§ Exercise directions:
Give again, word for word, each line of the data from the first through the one containing "Puerto Lumbreras (87, 2234)". Pictures stay out.

(Stored items)
□ □ □

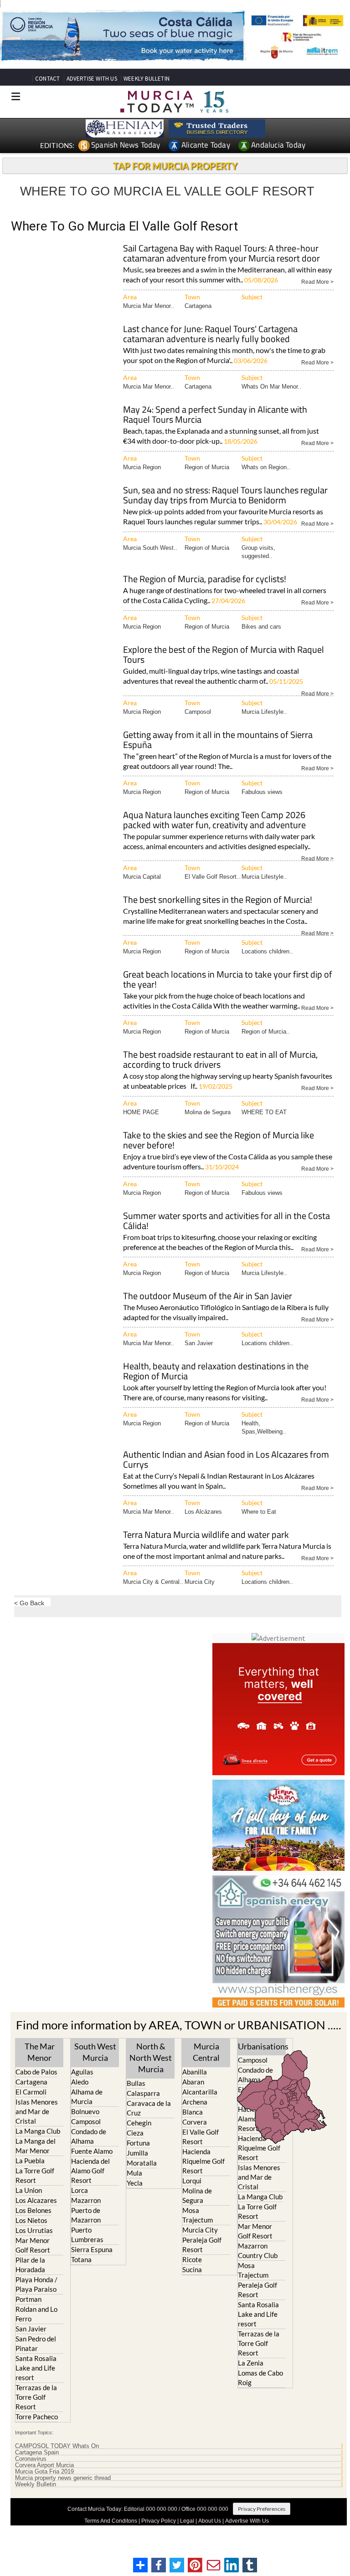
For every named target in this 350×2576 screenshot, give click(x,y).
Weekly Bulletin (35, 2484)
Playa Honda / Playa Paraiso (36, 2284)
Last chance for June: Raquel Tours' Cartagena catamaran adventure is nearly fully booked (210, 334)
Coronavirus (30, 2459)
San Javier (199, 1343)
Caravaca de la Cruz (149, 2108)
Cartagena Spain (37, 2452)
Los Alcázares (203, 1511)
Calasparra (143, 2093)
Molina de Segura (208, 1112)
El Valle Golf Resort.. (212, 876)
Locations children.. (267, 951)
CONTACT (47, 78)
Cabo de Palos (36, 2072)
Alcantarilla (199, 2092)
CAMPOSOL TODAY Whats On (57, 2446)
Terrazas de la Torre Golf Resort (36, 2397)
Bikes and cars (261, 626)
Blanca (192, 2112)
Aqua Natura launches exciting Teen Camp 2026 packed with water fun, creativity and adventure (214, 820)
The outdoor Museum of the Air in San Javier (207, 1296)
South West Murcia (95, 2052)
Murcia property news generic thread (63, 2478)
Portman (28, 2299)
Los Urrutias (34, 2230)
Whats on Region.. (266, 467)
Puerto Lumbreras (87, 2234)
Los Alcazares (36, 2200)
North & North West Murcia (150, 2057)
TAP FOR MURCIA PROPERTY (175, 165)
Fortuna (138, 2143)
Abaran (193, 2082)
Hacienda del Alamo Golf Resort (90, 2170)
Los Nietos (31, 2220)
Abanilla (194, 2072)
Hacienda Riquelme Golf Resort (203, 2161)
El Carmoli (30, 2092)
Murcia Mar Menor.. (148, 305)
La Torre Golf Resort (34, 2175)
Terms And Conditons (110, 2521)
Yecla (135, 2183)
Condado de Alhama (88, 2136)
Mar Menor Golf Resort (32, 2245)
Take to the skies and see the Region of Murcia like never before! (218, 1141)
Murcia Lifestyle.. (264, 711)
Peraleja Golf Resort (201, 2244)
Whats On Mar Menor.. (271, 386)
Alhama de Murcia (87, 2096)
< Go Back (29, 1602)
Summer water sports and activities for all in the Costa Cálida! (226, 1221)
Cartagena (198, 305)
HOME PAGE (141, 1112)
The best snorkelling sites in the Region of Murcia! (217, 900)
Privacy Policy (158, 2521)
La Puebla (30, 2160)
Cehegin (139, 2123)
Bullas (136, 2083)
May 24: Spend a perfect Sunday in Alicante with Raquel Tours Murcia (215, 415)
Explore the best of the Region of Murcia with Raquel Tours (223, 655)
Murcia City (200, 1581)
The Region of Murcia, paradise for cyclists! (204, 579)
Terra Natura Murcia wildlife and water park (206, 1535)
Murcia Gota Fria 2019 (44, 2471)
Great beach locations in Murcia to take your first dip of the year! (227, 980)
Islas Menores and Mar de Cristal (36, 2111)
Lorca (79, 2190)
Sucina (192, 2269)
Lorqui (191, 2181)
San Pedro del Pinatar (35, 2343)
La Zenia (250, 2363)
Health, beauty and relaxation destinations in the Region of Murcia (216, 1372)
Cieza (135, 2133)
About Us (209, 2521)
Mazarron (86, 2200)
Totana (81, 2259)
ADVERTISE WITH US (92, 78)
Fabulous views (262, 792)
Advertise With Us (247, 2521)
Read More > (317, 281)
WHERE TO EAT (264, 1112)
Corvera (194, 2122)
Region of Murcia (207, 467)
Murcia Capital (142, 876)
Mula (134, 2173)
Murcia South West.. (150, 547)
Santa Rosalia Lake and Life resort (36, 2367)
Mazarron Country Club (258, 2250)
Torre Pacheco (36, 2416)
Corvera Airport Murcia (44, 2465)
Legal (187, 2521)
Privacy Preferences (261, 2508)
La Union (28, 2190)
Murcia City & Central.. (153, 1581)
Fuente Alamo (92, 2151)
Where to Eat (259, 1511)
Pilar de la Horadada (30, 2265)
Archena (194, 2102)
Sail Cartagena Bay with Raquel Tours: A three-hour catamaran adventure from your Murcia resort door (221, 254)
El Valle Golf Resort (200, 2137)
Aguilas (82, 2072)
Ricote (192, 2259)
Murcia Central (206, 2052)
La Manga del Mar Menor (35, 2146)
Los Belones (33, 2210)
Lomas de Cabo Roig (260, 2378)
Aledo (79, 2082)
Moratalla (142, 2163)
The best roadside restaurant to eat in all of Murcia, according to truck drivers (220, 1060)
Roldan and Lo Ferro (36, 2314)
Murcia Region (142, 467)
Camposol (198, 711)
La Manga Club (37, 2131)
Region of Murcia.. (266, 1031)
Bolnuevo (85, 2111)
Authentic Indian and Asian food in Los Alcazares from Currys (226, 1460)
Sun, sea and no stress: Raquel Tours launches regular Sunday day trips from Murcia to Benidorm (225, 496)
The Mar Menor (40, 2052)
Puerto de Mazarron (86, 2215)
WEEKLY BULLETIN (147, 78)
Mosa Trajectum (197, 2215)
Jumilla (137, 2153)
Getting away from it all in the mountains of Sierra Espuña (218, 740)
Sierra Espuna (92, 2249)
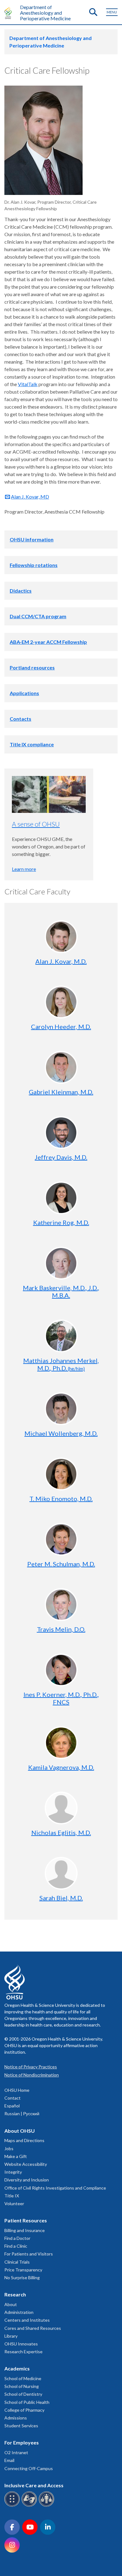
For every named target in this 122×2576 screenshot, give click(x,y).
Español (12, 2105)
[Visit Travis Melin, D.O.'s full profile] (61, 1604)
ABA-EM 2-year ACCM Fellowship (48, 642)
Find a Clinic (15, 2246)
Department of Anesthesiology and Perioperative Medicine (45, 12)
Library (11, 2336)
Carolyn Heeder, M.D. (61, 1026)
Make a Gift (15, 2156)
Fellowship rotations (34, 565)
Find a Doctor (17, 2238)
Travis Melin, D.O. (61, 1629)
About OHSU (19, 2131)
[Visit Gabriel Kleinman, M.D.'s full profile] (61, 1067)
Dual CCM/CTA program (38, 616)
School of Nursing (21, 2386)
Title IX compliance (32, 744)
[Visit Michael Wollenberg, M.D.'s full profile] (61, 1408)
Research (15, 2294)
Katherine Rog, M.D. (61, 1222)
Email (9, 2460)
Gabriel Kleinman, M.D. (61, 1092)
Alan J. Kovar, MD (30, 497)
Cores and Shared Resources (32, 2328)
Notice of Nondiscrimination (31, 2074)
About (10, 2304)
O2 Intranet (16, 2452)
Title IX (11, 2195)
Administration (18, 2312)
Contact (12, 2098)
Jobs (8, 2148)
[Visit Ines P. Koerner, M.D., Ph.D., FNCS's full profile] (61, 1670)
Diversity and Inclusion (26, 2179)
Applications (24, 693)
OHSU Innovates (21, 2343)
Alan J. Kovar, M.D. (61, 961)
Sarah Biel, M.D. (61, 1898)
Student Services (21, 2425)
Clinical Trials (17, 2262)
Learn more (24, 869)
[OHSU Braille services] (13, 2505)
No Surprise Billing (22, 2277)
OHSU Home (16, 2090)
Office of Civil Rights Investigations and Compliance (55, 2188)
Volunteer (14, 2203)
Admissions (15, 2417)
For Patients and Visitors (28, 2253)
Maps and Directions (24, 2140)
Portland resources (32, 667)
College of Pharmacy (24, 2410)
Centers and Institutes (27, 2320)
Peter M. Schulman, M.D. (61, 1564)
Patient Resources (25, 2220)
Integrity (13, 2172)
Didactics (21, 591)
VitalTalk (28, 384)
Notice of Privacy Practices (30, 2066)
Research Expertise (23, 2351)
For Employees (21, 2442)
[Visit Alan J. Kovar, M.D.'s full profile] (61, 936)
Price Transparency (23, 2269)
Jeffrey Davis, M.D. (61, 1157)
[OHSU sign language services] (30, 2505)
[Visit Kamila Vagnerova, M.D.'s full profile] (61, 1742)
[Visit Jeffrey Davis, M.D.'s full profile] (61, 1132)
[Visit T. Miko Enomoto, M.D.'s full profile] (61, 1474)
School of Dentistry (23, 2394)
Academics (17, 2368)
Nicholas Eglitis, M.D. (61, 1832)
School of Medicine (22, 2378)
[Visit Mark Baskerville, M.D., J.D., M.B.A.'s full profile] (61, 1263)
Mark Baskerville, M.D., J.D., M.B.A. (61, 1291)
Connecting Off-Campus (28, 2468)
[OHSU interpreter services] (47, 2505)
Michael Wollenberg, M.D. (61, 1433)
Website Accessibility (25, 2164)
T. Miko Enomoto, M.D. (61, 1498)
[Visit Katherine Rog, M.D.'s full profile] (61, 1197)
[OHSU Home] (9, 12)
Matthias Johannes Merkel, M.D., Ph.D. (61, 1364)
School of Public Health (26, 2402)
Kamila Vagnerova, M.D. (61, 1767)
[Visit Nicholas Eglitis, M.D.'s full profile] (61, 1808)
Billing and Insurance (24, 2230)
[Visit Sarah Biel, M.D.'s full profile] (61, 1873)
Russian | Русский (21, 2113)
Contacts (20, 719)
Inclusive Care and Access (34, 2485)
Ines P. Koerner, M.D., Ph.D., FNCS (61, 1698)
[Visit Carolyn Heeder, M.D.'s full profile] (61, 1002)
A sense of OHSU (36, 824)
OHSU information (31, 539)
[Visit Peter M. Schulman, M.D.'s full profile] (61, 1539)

□ □ □

§ Completed task:
For every named target in this 350×2576 screenshot, give click(x,y).
Weekly Bulletin (35, 2484)
Playa Honda / Playa Paraiso (36, 2284)
Last chance for June: Raquel Tours' Cartagena catamaran adventure is nearly fully booked (210, 334)
Coronavirus (30, 2459)
San Javier (199, 1343)
Caravaca de la Cruz (149, 2108)
Cartagena Spain (37, 2452)
Los Alcázares (203, 1511)
Calasparra (143, 2093)
Molina de Segura (208, 1112)
El Valle Golf Resort.. (212, 876)
Locations children.. (267, 951)
CONTACT (47, 78)
Cabo de Palos (36, 2072)
Alcantarilla (199, 2092)
CAMPOSOL TODAY Whats On (57, 2446)
Terrazas de la Torre Golf Resort (36, 2397)
Bikes and cars (261, 626)
Blanca (192, 2112)
Aqua Natura launches exciting Teen Camp 2026 packed with water fun, creativity and adventure (214, 820)
The outdoor Museum of the Air in San Javier (207, 1296)
South West Murcia (95, 2052)
Murcia property news generic thread (63, 2478)
Portman (28, 2299)
Los Urrutias (34, 2230)
Whats on Region.. (266, 467)
Puerto Lumbreras (87, 2234)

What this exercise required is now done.